Recently I had the amazing opportunity to go to the Metropolitan Opera in New York City and see their new production Falstaff. Being the first production that I had seen in a major opera house I was shocked at the quality of the entire thing. I know that sounds ridiculous because, of course it would be amazing! It’s the Metropolitan Opera. BUT unless you have been there before you are NOT ready for all of the glitz and glamour that is included.
First the production quality is breathtaking. From the lighting, to the fifty foot tall set pieces, the costumes and staging. Everything was seemingly perfect for the entire production. What might have been even more glamorous that the show, were the amount of people there dressed to the nines. Suits, dresses, mink coats; it was all too much for me and just the right amount at the same time.
But of all the amazing things that made my first (and definitely not last) Met experience what it was, the most respectable was the talent on the stage that evening. I have been studying classical music for the past few years at an undergraduate level and will admit to only having the most limited experience in critiquing or even commenting on a production of this quality – but what I can say about the show is that is was ***Flawless. Every performer on that stage brought such a effortlessness and ease to their perfection of the role.

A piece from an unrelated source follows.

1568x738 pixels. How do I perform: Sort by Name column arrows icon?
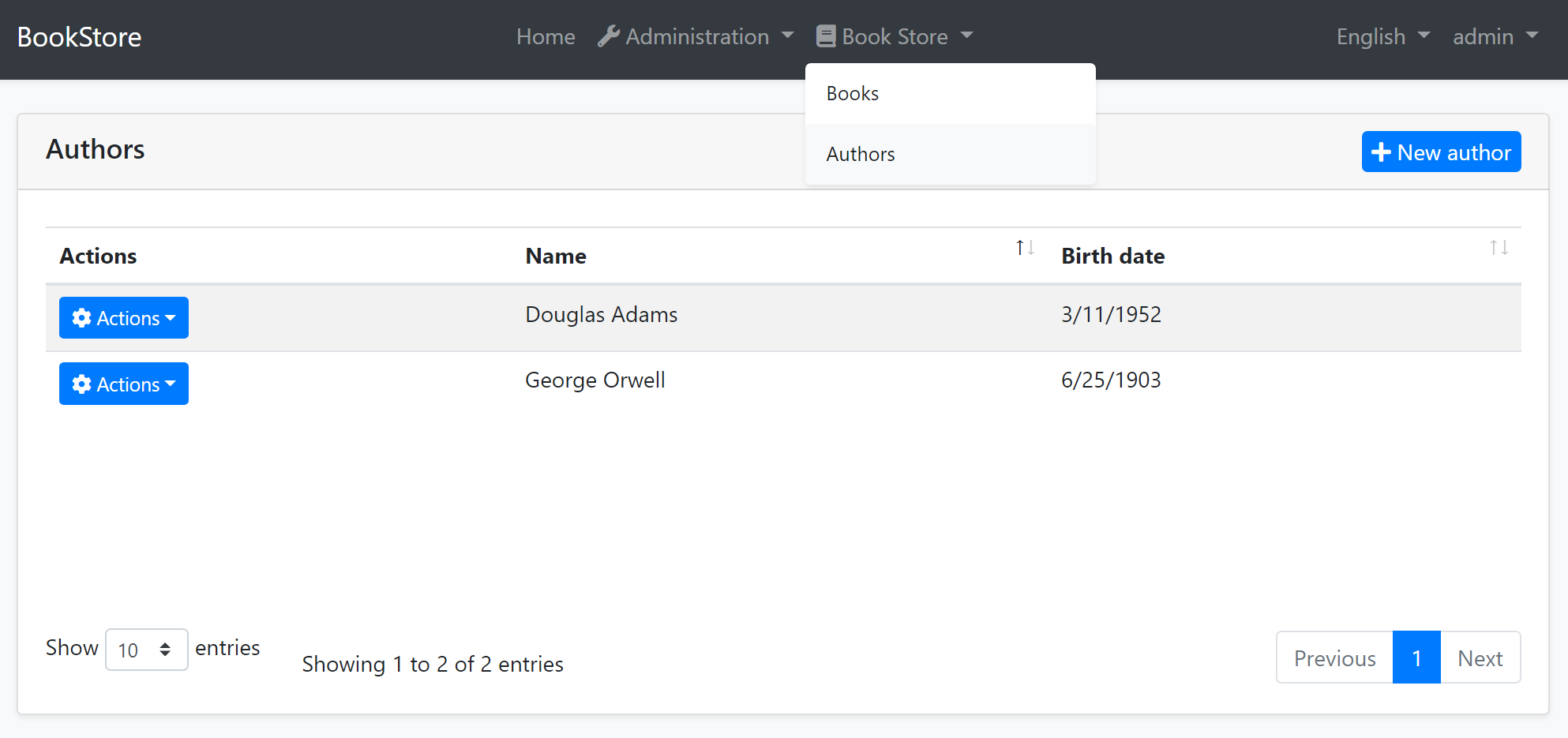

It is easy to be in a place like the Metropolitan Opera and assume that the performers on the stage were just born destined for some sort of musical greatness. Because, well…how else does someone get that good? There are thousands of professional classical vocalists and millions of performers worldwide who could work and practice their whole life and never make it to a stage like the Met. So of course these performers must be the exception right? There must have been something different from the start.

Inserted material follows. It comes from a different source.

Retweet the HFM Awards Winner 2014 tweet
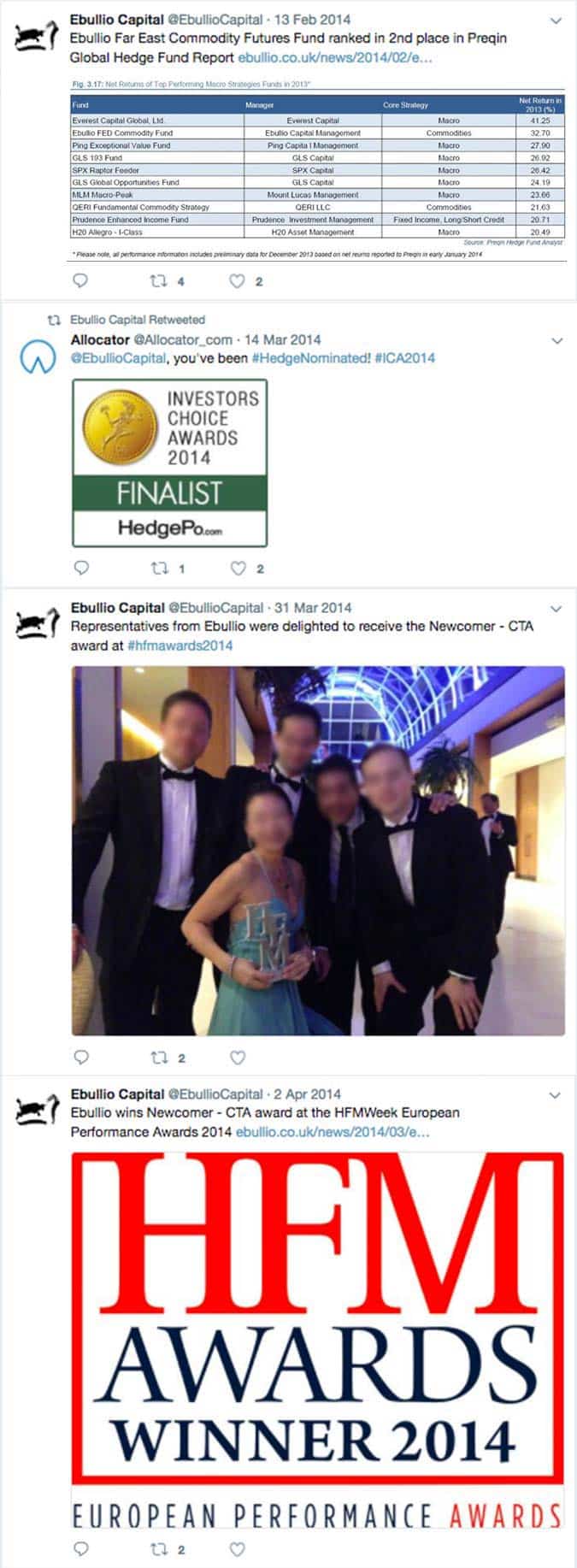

While I can’t comment on the implications of fate in the previous paragraph without surely contradicting myself sometime later in this same post, I did learn something great from asking myself these same questions as a performer. Practice doesn’t always make you perfect, but it does make you better. It is amazing how quickly we assume that the people that we look up to are just naturally great – and in some cases this is completely true! But I wonder if we would be shocked to find that some of the greatest started out on the same level as the rest…
And worked their way to the top.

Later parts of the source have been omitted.